The organisation today called for a complete overhaul of the system to benefit employees, employers and the administration of justice.
The government has initiated a review of employment tribunal fees which were brought in more than two years ago.
In its response, the Society said the costs of using the current system - in addition to the complexity - have discouraged people from bringing legitimate cases and businesses from defending wrongful accusations.
The Society wants a new system where claims are dealt with flexibly based on their complexity and the financial stakes involved. In turn, the financial savings made could be passed on to enable the removal of tribunal fees.
The system, based on one single jurisdiction could be broken down into four levels, it proposed.
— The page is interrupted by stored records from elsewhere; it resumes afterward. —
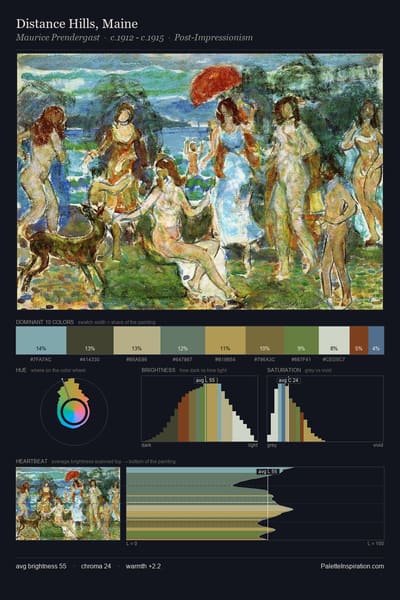This screenshot has height=600, width=400.
Task: Click the heartbeat brightness profile chart
Action: click(x=255, y=504)
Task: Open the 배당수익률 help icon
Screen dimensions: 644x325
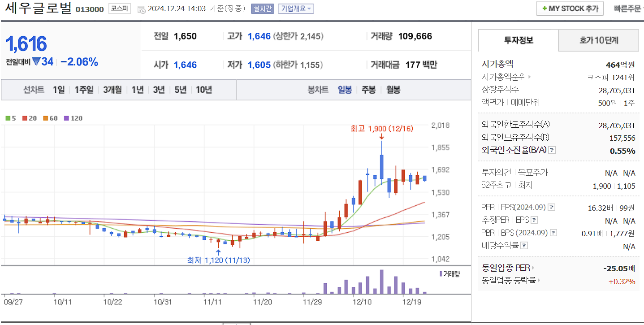Action: point(523,245)
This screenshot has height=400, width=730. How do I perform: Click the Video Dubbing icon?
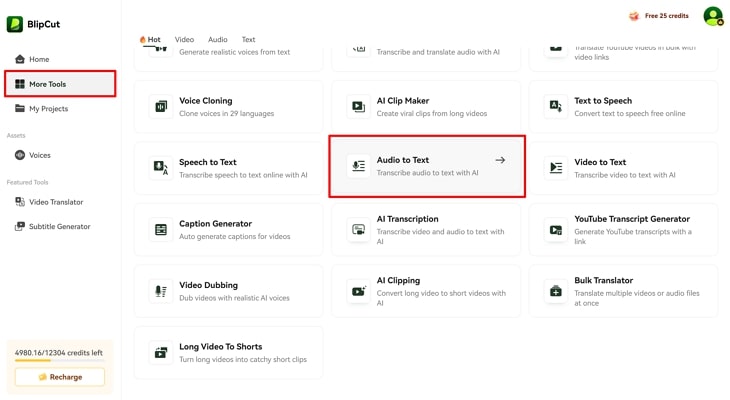[x=161, y=291]
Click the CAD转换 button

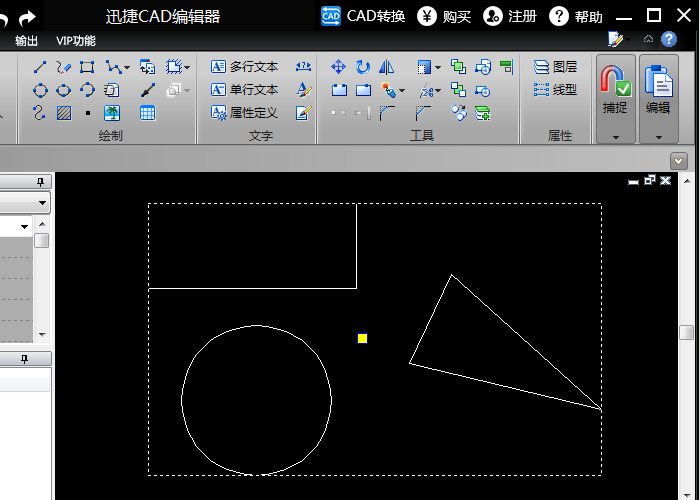(363, 16)
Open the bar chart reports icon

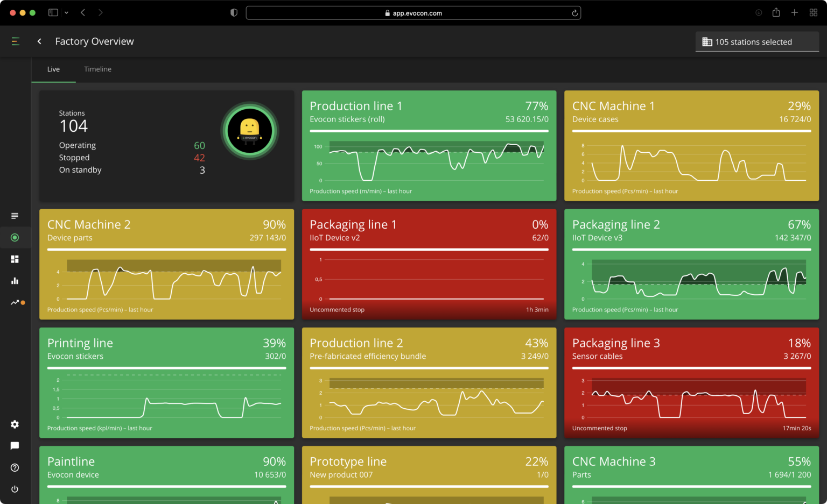click(x=15, y=281)
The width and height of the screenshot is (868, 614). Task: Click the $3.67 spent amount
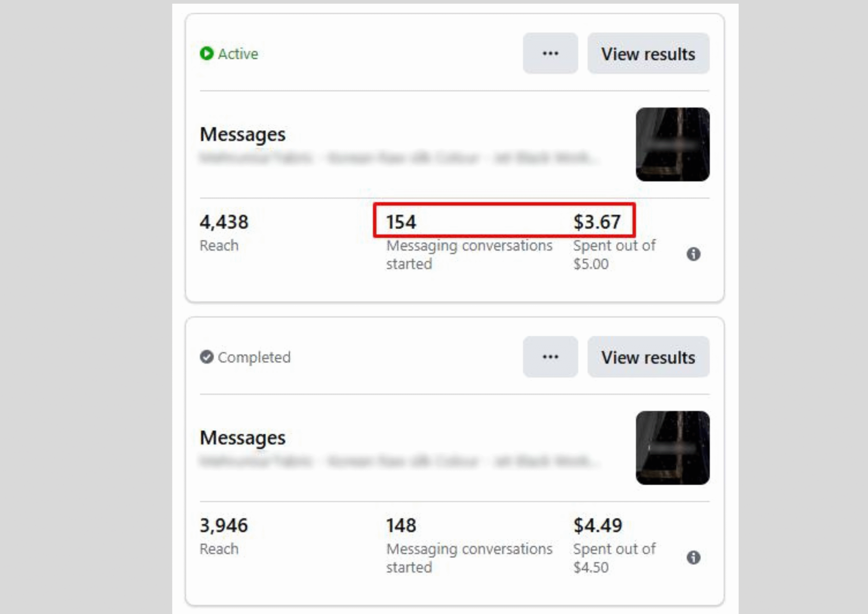[x=597, y=222]
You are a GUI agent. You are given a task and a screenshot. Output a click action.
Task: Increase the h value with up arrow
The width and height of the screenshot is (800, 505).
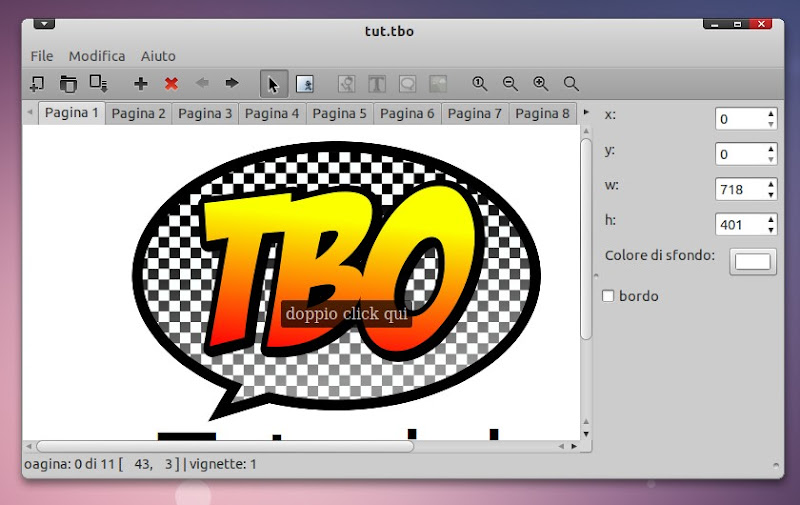pos(771,219)
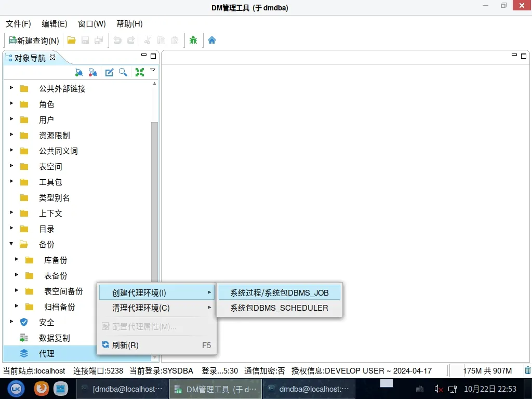
Task: Click the magnifier search icon in navigator
Action: 123,72
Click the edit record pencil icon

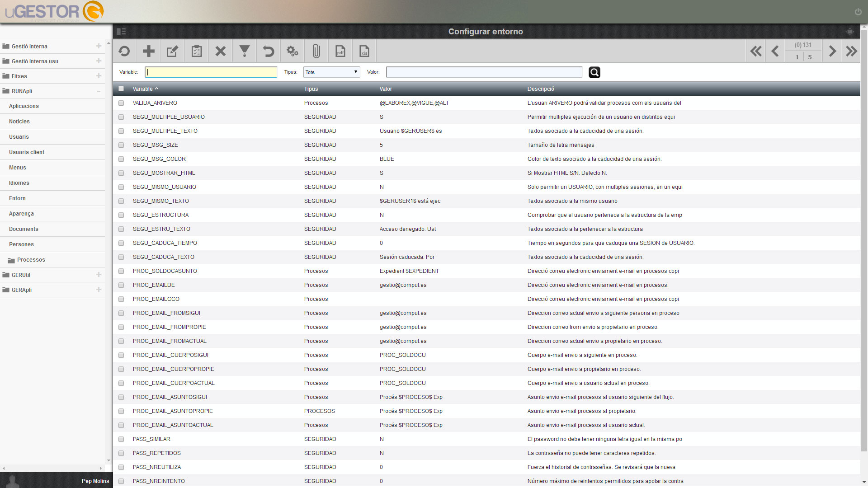[172, 51]
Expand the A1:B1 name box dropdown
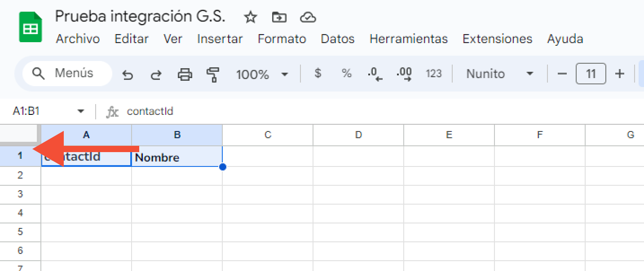644x271 pixels. 81,111
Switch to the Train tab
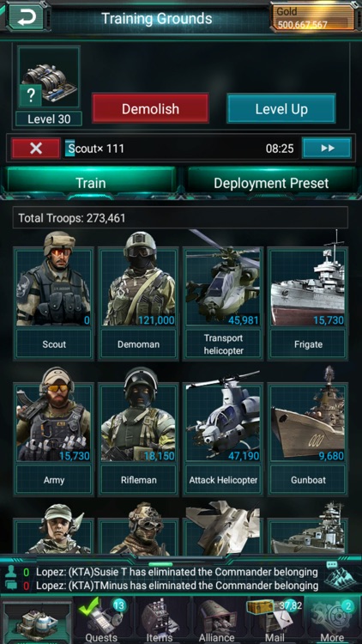This screenshot has width=362, height=644. pos(91,183)
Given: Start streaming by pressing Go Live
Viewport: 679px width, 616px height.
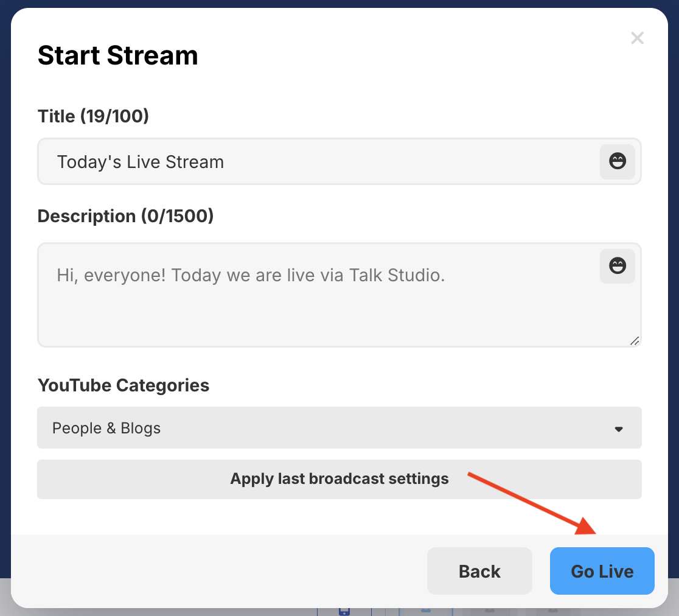Looking at the screenshot, I should coord(602,571).
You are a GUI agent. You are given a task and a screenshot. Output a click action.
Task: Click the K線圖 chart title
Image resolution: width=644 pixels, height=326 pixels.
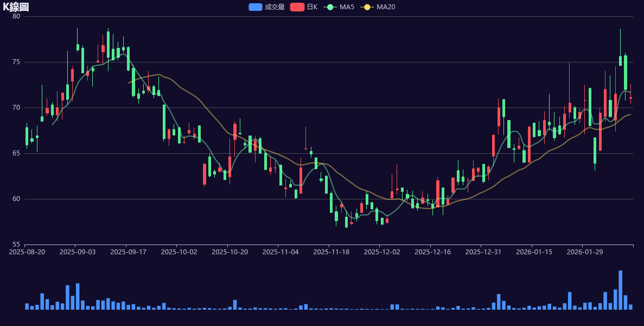16,7
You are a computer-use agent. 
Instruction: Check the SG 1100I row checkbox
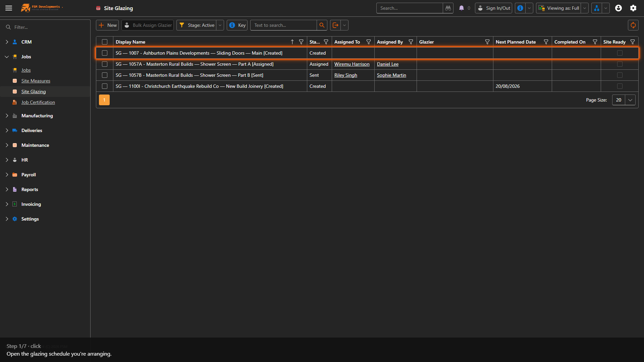[105, 86]
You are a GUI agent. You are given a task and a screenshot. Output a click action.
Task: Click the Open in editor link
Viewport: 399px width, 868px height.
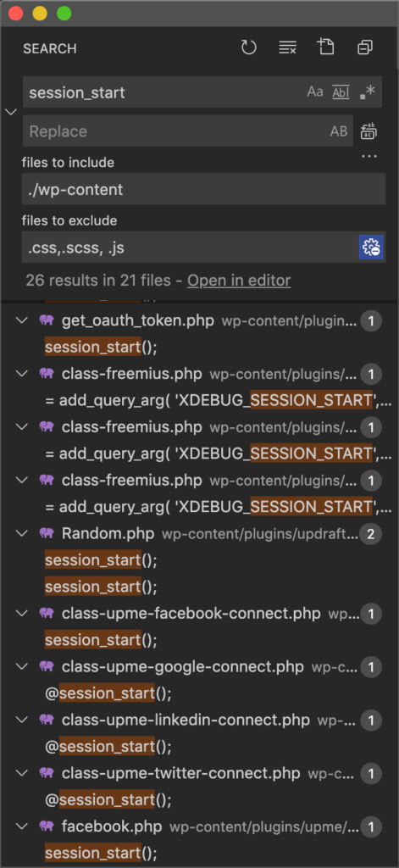pos(239,281)
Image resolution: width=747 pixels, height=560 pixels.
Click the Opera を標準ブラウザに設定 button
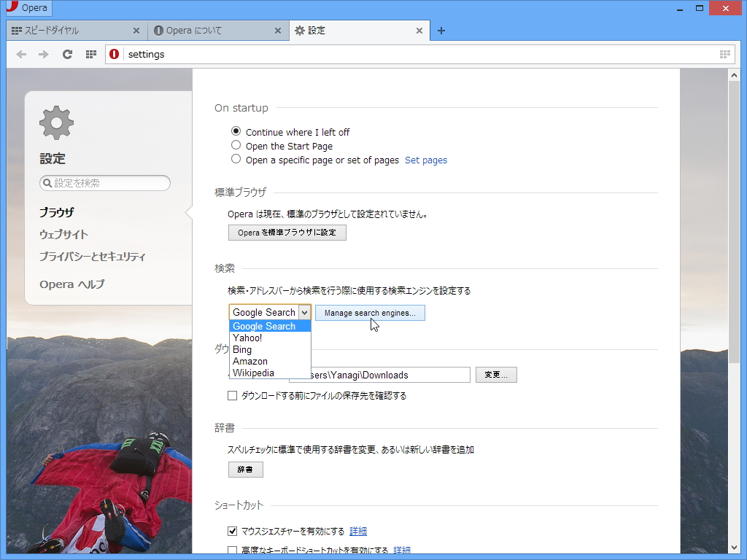[287, 232]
The simplest cases, such as claims for unpaid wages, could be dealt with on paper and the most complex cases handled by an experienced judge.
The system would also embrace technologies such as video links and electronic transfer of documents to ensure efficient outcomes and alternative dispute resolution ‘exit points’ made available throughout the process.
Law Society president Jonathan Smithers (pictured) said: ‘Our proposed system would be easy for the public to use, as there would be a single entry point, and make sure that cases are dealt with in the most appropriate way.
‘The single jurisdiction would increase awareness of different types of alternative dispute resolution methods, including the benefits of solving the dispute before the hearing.’
Smithers said the changes to the system made would enable the Ministry of Justice to make enough savings to scrap the current fees arrangement.
‘Since the introduction of employment tribunal fees the number of disputes proceeding to the tribunal has collapsed by over 60%. The £1,200 that a claimant must pay for most types of cases is close to the average monthly salary, putting the tribunal well beyond the reach on many people, particularly those on lower incomes.’
The importance of the MoJ’s review was stressed by last month's Court of Appeal ruling that the introduction of fees was not unlawful.
Lord Justice Underhill said the lord chancellor had pledged to review how the fees had met financial and behavioural objectives whilst maintaining access to justice.
The judge added: ‘The decline in the number of claims in the tribunals following the introduction of the fees order is sufficiently startling to merit a very full and careful analysis of its causes; and if there are good grounds for concluding that part of it is accounted for by claimants being realistically unable to afford to bring proceedings the level of fees and/or the remission criteria will need to be revisited.’